4.4. Deploying Presto#

SEP is available as an Amazon Machine Image (AMI), which in turn is used in the CloudFormation template (CFT). You can get the resources as customer directly from Starburst, or from the AWS Marketplace

Launching the AMI provides a fully functional single node Presto setup – suitable for trial deployment of Presto in your development environment.

The CFT is ideal for production deployment. It configuring multiple AMIs for Presto and necessary other components to form a cluster. You need to have a sufficient set of permissions, that allow the creation of all necessary stack resources. You can use the EC2 console or the AWS CLI to configure, launch and manage the cluster. Both use the same CFT Configuration.

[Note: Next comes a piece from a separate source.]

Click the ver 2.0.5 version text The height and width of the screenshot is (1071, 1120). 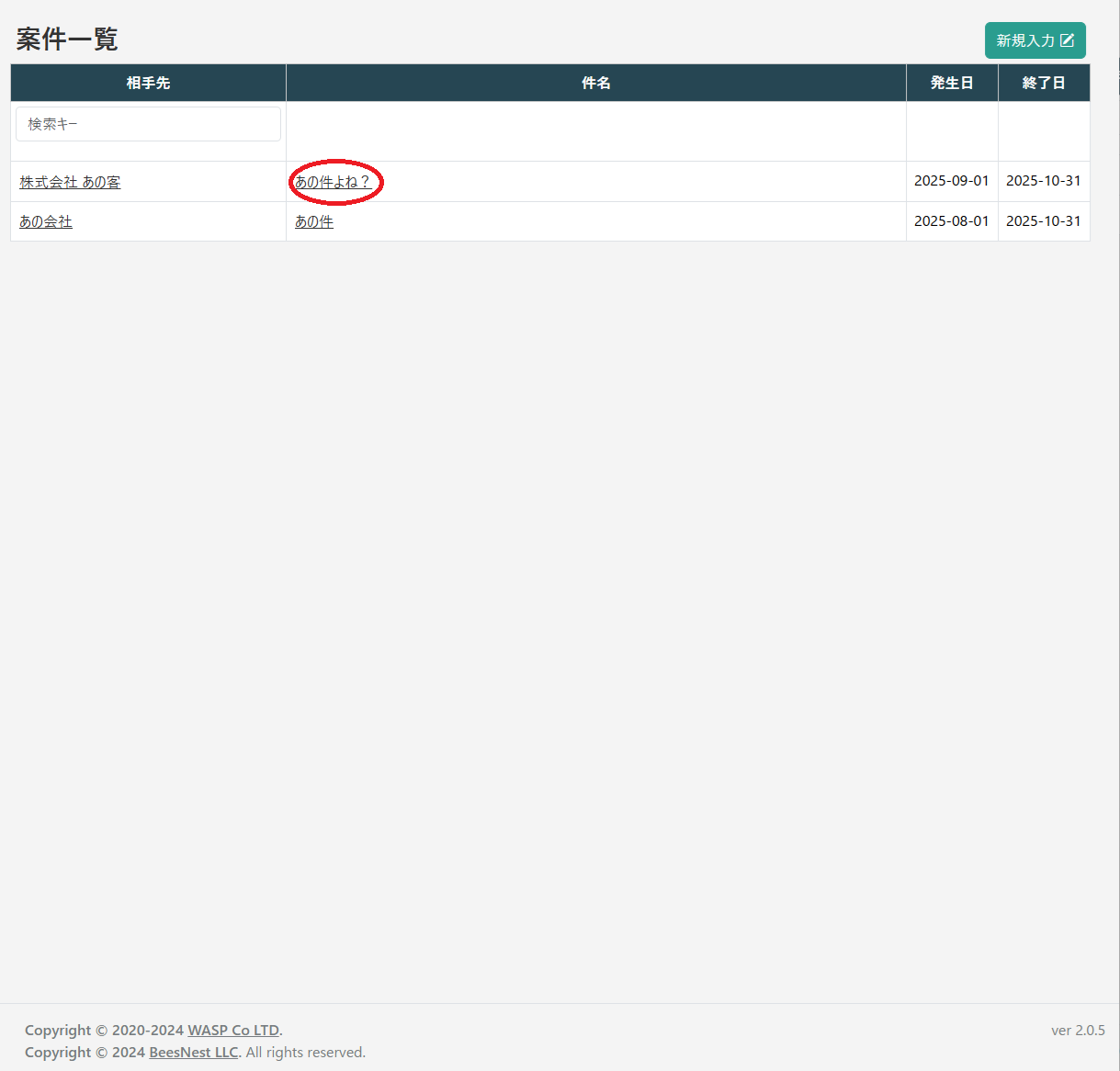pos(1078,1031)
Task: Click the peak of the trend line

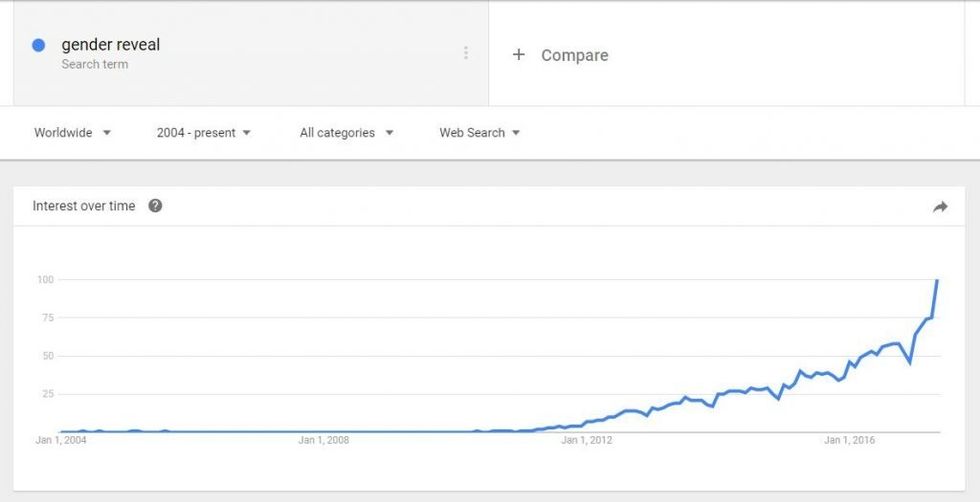Action: click(937, 281)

Deploying a Single Server with the EC2 Console#

With the help of the AMI, you can deploy a single node Presto setup, for trial purposes.

1. Launching the AMI

After subscribing to the software, choose ‘Launch through EC2’ to launch through the AWS EC2 Console.

../_images/presto_ami_launch.png

This directs you to the ‘Choose an Instance Type’ step. Optionally you can choose ‘Copy to Service Catalog’ for when using with the AWS Service Catalog.

Another option is to get the URL to the AMI directly from Starburst.

2. Choose an Instance Type

Choose an instance type that best suits your workload. The r4.4xlarge instance type is recommended by default and works well for most workloads. See Recommended Instance Types to assist you with what instance types may be best for you. Note that a single node Presto instance is typically used for trying Presto in a development environment.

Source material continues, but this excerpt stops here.